Start of Block

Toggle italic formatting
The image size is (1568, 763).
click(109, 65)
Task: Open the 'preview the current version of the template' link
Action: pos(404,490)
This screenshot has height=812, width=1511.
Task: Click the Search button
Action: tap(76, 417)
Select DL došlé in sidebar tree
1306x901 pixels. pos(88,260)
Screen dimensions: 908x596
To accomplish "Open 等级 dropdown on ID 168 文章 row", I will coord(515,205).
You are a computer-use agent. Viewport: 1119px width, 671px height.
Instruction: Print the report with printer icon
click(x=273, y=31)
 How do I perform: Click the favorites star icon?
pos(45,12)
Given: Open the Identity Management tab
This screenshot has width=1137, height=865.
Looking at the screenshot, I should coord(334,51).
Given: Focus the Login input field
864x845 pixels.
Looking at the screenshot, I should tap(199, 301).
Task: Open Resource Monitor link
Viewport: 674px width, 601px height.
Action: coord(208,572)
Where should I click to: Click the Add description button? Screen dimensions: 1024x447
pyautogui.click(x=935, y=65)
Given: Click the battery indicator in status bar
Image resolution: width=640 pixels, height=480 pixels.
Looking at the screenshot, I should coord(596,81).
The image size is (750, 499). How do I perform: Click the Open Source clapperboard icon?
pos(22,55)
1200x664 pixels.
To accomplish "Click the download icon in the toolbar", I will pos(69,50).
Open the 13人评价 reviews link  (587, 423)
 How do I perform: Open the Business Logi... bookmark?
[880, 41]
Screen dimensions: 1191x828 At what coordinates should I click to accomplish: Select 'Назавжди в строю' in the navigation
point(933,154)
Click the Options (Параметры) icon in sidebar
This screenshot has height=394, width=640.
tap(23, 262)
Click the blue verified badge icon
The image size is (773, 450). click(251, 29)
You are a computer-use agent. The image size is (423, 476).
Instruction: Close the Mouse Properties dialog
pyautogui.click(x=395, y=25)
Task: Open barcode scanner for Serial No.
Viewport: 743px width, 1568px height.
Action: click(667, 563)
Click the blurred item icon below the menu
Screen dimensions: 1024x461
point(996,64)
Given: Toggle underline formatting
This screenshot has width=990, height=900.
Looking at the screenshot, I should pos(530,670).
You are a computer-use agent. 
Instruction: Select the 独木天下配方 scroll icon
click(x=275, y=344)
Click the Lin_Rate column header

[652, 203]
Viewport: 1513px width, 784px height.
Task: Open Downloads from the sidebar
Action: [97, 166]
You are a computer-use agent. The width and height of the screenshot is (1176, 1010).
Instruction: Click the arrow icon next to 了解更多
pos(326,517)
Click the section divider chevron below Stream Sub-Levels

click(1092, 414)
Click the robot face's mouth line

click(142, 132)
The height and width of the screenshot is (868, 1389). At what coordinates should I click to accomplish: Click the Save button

End of Block

▶ Prompt: For each line in the data above that contains the string "will", extract the line.

▶ Reply to the exercise:
To accomplish "Open 等级 dropdown on ID 168 文章 row", I will coord(515,205).
To accomplish "Click the download icon in the toolbar", I will pos(69,50).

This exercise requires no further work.